-------- TEXTAUSZUG
Die beste Medizin

by Markus P posted 10. September 2013 category Allgemein

Die alte Frau mit den nach außen stehenden Zähnen kann jede Krankheit heilen, erzählt Ramadan. Er ist unser Guide durch den Mangrovenwald von Südsansibar. Gemeinsam stehen wir in der Hütte des „Local-Healer“, des Medizinmannes – der hier eine Frau ist.

Auf den Steinböden krabbeln Kinder, ein Junge zieht sich schüchtern hinter einen Vorhang zurück. Die Alte spricht Kiswaheli. Ramadan übersetzt.
Ihre knochigen Hände zerteilen mit einem langen Messer eine Boa Boa – eine größere Nuss. Aus dem Innern der Frucht löst sie zwei Stücke und sagt, sie würden die Körperenergie stärken. Eine Art Dschungel-Red-Bull zum Knabbern – leicht bitter und ziemlich hart.

Markus und ich kamen per Taxi hierher ohne Ziel. Sich-Treiben-lassen führt auf Reisen zu den schönsten Erlebnissen. Ein 20-jähriger Bursche – das Gesicht von Carl Lewis in den Achtzigern – stand plötzlich vor uns, stellte sich als Ramadan vor und nahm uns – Markus und Markus – mit auf Exkursion. Zuerst durch einen kleinen Reptilien-Zoo. Sacht griff er eine Schildkröte aus ihrer Behausung.
----------------
▶ AUFGABE 1
Zitieren Sie aus dem Reisebericht über Sansibar den Abschnitt, der mit den Worten „Die alte Frau“ einsetzt und mit „und ziemlich hart.“ schließt.
▶ AUFGABE 2
Beantworten Sie anhand des Reiseberichts über Sansibar:
(a) Welche Sprache spricht die alte Frau?
(b) Welche Wirkung haben laut der alten Frau die zwei Stücke aus der Boa Boa?
(c) Mit welchem Verkehrsmittel kamen die beiden Reisenden dorthin?
-------- BEREITGESTELLTE EINTRÄGE
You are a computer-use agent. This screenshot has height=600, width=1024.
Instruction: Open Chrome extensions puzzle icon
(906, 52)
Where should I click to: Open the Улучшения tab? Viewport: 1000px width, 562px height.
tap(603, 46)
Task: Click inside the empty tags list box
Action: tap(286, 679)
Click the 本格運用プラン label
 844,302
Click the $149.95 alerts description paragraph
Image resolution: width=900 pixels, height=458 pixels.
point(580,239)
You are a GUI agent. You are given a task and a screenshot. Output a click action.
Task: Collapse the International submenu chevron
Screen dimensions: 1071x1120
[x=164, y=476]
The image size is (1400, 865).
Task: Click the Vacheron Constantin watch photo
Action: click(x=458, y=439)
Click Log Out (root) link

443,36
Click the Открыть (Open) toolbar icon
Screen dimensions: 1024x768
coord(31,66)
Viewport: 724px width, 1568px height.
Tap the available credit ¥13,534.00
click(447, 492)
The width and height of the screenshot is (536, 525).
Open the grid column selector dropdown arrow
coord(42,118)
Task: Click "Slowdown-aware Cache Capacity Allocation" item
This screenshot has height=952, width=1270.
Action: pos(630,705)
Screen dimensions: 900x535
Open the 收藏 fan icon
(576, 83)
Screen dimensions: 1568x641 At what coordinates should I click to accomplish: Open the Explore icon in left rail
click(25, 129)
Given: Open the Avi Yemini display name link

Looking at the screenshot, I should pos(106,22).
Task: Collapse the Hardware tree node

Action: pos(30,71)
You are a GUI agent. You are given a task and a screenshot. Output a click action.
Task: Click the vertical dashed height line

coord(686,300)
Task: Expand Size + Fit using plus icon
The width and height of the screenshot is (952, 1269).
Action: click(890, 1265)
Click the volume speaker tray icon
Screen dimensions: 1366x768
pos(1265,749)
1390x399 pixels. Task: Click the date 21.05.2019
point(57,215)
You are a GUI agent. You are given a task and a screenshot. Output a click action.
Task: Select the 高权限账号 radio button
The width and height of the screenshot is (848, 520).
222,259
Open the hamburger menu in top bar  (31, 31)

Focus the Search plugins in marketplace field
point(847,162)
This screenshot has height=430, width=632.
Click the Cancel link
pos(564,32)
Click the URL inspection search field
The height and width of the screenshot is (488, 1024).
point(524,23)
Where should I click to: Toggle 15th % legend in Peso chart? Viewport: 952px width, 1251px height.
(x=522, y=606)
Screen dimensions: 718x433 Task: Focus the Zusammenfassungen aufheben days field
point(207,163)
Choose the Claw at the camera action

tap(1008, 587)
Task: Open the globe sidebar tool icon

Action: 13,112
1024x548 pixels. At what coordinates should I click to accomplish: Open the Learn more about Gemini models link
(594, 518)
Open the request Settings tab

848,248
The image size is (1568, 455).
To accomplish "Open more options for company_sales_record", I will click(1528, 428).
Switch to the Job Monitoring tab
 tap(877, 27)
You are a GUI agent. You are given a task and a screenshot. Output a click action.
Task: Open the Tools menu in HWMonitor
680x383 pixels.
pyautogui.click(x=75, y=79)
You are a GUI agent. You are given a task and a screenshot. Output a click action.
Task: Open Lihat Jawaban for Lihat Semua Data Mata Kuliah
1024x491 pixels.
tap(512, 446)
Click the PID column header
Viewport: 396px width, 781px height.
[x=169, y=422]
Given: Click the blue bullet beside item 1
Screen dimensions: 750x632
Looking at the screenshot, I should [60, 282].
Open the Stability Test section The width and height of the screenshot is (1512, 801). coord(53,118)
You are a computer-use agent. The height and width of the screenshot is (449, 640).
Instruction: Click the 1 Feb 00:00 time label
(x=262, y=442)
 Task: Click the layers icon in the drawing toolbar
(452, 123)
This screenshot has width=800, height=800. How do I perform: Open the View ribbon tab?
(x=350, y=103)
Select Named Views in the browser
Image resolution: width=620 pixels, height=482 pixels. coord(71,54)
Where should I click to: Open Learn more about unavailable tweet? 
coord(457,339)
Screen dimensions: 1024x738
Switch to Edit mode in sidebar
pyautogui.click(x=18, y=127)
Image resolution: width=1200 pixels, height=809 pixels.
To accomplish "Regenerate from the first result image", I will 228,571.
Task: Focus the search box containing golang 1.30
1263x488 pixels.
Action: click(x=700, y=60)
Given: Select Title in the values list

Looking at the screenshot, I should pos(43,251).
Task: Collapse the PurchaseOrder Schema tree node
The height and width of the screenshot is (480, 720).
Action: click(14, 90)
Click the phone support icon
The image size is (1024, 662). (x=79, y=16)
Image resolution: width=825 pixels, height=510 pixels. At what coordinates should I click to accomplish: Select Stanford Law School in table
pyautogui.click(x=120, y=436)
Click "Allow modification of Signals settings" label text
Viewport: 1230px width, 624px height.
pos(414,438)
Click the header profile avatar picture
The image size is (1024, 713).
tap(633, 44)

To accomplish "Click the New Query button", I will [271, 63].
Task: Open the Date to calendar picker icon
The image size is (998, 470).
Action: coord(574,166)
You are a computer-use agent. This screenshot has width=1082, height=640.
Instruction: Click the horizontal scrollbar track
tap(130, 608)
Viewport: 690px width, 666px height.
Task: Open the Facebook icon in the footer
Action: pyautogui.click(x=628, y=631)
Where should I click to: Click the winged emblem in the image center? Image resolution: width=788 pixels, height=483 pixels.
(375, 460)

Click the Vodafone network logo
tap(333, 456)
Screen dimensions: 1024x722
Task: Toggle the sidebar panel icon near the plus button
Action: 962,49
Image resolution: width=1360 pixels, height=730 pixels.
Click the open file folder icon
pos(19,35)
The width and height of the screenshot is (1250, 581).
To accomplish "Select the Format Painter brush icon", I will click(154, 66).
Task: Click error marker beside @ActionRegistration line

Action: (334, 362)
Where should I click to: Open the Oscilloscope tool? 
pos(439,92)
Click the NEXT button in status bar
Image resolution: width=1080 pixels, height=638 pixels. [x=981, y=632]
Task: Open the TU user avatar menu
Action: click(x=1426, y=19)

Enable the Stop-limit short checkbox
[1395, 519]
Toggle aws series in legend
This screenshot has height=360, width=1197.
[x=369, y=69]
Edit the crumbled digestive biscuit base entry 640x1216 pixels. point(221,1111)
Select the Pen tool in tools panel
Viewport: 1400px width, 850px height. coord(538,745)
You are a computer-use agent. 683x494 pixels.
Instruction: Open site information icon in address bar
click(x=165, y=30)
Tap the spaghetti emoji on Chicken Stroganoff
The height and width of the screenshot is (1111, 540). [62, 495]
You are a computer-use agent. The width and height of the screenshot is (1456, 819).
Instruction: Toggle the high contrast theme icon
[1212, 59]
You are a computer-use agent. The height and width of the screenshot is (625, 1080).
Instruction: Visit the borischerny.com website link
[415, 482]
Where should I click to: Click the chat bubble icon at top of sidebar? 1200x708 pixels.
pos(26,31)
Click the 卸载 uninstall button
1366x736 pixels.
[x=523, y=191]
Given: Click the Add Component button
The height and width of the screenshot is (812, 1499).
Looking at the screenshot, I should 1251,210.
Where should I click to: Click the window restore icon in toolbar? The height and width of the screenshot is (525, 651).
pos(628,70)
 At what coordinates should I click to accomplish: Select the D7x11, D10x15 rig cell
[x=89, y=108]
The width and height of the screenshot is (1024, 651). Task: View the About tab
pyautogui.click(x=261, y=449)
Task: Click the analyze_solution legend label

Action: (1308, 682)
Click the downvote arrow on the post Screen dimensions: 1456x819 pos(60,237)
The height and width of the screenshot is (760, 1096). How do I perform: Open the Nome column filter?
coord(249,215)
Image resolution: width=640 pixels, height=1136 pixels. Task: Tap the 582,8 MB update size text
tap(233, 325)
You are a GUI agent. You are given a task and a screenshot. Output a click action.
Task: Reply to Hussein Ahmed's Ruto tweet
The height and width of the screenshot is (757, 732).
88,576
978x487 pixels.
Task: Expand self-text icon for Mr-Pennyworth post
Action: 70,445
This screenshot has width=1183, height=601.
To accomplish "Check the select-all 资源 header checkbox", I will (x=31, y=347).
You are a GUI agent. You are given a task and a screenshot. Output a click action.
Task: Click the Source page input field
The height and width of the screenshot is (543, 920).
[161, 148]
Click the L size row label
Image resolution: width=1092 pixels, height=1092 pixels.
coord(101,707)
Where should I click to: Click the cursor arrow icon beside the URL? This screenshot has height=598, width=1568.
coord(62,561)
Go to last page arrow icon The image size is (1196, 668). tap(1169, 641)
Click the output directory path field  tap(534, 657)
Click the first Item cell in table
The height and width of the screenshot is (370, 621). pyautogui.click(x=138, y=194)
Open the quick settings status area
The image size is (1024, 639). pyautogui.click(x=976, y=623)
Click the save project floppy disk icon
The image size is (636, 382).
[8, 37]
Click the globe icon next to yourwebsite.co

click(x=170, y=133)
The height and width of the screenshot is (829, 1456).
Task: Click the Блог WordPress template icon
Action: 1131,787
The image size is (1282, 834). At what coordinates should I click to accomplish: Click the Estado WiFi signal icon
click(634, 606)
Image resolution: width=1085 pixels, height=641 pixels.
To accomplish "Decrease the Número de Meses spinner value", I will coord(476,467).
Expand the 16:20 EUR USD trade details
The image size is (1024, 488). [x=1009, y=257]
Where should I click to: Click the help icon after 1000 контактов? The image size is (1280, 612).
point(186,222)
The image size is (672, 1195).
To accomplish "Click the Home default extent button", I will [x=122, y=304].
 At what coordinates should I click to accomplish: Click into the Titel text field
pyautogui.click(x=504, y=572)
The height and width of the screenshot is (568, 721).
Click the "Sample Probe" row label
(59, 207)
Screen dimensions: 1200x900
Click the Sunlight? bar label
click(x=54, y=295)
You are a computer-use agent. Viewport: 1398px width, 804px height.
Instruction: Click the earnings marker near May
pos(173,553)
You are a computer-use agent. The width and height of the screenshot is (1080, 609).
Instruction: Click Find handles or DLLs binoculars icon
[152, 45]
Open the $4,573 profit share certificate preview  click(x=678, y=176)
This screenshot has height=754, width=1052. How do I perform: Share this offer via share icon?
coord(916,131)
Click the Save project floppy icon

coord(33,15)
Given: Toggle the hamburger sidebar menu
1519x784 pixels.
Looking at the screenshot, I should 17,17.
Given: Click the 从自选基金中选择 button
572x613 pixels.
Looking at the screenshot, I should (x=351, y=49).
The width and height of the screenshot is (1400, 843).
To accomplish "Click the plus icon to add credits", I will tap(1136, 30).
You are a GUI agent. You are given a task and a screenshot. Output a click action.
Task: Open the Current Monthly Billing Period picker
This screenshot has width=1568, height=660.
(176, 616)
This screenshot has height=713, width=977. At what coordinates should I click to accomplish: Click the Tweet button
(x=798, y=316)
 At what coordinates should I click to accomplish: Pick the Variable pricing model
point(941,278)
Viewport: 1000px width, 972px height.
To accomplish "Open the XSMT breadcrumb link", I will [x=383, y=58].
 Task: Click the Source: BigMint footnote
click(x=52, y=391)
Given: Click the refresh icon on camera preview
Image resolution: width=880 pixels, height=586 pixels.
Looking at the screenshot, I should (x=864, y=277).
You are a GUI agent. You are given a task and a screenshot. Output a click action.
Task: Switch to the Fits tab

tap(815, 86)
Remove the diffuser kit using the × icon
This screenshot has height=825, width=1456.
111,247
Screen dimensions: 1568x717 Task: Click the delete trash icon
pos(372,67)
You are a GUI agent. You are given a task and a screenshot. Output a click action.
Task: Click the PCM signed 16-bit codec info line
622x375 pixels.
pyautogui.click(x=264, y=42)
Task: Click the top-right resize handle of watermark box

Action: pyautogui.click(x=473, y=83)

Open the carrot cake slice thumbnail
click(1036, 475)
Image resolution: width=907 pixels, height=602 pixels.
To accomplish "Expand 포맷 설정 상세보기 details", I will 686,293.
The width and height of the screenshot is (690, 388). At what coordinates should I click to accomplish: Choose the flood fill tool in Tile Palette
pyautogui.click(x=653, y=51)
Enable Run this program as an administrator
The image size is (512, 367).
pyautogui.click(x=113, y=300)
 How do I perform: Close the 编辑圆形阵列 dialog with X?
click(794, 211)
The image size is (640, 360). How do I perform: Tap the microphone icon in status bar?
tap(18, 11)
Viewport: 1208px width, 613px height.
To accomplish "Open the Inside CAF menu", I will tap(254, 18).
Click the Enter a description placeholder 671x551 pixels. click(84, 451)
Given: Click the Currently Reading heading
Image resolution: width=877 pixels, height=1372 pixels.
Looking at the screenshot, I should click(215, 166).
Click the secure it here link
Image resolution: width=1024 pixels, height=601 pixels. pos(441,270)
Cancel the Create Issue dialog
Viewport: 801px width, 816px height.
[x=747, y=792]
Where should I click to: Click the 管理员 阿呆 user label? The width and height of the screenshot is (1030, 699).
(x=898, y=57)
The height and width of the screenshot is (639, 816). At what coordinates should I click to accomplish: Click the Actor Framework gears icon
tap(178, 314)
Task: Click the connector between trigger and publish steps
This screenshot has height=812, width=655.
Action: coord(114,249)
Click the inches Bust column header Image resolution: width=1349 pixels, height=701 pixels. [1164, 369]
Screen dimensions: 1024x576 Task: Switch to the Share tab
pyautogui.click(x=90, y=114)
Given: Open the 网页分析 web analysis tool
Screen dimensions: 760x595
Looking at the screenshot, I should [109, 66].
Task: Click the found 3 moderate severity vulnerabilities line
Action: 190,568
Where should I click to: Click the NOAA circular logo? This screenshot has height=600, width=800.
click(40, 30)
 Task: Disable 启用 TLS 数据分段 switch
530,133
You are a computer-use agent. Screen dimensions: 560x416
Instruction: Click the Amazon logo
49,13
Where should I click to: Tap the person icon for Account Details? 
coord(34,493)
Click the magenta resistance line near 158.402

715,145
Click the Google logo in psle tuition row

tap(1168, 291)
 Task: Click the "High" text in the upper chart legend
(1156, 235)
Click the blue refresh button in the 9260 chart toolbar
----------------
▶ LÖSUNG 1
Die alte Frau mit den nach außen stehenden Zähnen kann jede Krankheit heilen, erzählt Ramadan. Er ist unser Guide durch den Mangrovenwald von Südsansibar. Gemeinsam stehen wir in der Hütte des „Local-Healer“, des Medizinmannes – der hier eine Frau ist.

Auf den Steinböden krabbeln Kinder, ein Junge zieht sich schüchtern hinter einen Vorhang zurück. Die Alte spricht Kiswaheli. Ramadan übersetzt.
Ihre knochigen Hände zerteilen mit einem langen Messer eine Boa Boa – eine größere Nuss. Aus dem Innern der Frucht löst sie zwei Stücke und sagt, sie würden die Körperenergie stärken. Eine Art Dschungel-Red-Bull zum Knabbern – leicht bitter und ziemlich hart.

▶ LÖSUNG 2
(a) Kiswaheli.
(b) Sie stärken die Körperenergie.
(c) Per Taxi.